I have been reading several Java 8 books and researching online. I am pretty sure I want to use stream(), but just about every example I have seen always iterates through a collection, does some processing on the objects in the collection, and uses println() to output the contents. No one seems to discuss how to deal with situations like the one described below.
Suppose we have the following objects:
public class ObjectA
{
private String someData;
private int moreData;
public String getSomeData()
{
return someData;
}
public void setSomeData(String sData)
{
someData = sData;
}
public int getMoreData()
{
return moreData;
}
public void setMoreData(int mData)
{
moreData = mData;
}
}
public class ObjectB
{
private String b_Data;
public String getB_Data()
{
return b_Data;
}
public void setB_Data(String bData)
{
b_Data = bData;
}
}
I want to create a collection of ObjectB objects whose b_data atributes are equal to the someData attributes in a collection of ObjectAs.
A reasonably good way to do this is illustrated in the code below:
public class Collector
{
public Collection<ObjectB> collectObjects(Collection<ObjectA> theAs)
{
// The use of an ArrayList is arbitrary. I might want to use any number
// of different lists or even different collections!

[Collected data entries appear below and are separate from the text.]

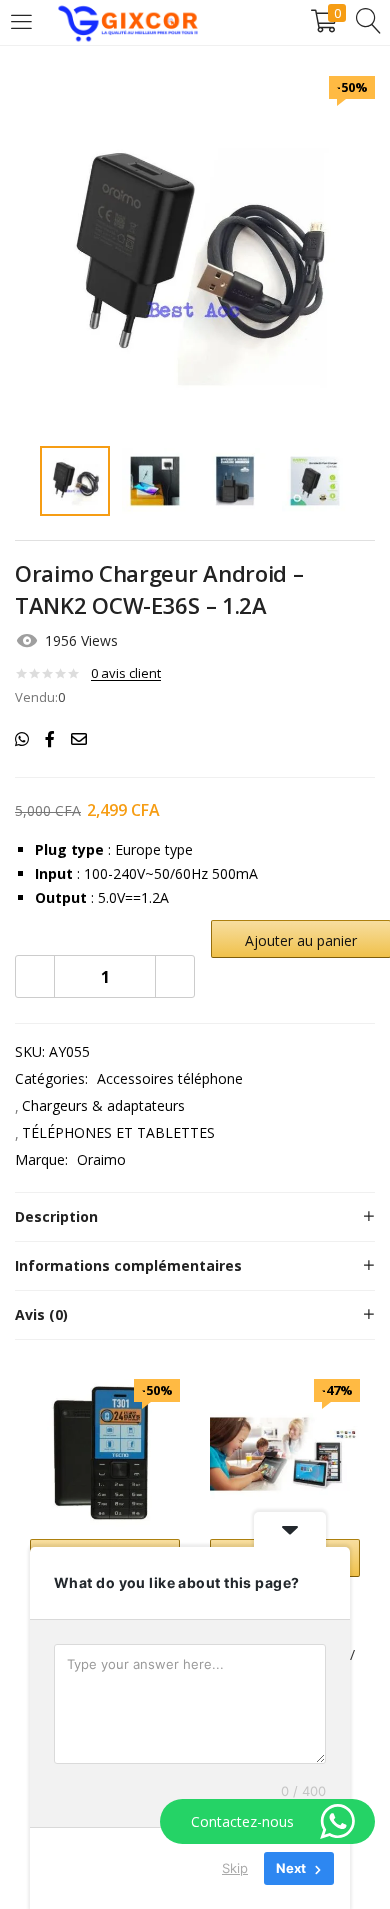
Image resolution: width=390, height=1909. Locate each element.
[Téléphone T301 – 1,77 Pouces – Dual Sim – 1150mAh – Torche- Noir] (105, 1452)
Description (56, 1216)
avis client (126, 673)
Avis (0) (41, 1314)
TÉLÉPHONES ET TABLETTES (118, 1132)
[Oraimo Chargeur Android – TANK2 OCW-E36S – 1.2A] (22, 739)
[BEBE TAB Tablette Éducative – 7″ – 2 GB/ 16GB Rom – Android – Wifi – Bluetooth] (285, 1452)
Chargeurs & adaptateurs (103, 1105)
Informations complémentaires (128, 1265)
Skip (235, 1868)
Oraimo (101, 1159)
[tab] (195, 1217)
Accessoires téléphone (170, 1078)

final Collection<ObjectB> theBs = new ArrayList<ObjectB>();
for(ObjectA obj : theAs)
{
final ObjectB bobj = new ObjectB();
bobj.setB_Data(obj.getSomeData());
theBs.add(bobj);
}
return theBs;
}
}
The code in the collectObjects() method will work, but it uses techniqhes of imperative programming. I would like to know how to make the collection of ObjectBs using functional techniques.
Is there a way to accomplish this using streams and lambdas?
This situation actually applies perfectly with the Stream API. What you want is to:
Make a Stream<ObjectA> which is a Stream of your input list, with theAs.stream().
Map each ObjectA in the Stream to an ObjectB with Stream.map.
Collect the result with Stream.collect into a new list using Collectors.toList().
This would be an implementation:
public Collection<ObjectB> collectObjects(Collection<ObjectA> theAs) {
return theAs.stream().map(obj -> {
final ObjectB bobj = new ObjectB();
bobj.setB_Data(obj.getSomeData());
return bobj;
}).collect(Collectors.toList());
}
Of course, you could create a constructor of ObjectB that takes obj.getSomeData() as parameter. It would simplify the code because then you could write:
public Collection<ObjectB> collectObjects(Collection<ObjectA> theAs) {
return theAs.stream().map(obj -> new ObjectB(obj.getSomeData())).collect(Collectors.toList());
}
obj -> new ObjectB(obj.getSomeData()) is called a lambda expression.
You can do it like this:
List<ObjectB> theBs = theAs
.stream()
.map(a-> {
final ObjectB bobj = new ObjectB();
bobj.setB_Data(a.getSomeData());
return bobj;
}).collect(Collectors.toList());
The a -> { ... } construct is a lambda, a construct that lets you pass some executable code into a method call.
The body of the lambda comes straight from the loop body in your second example.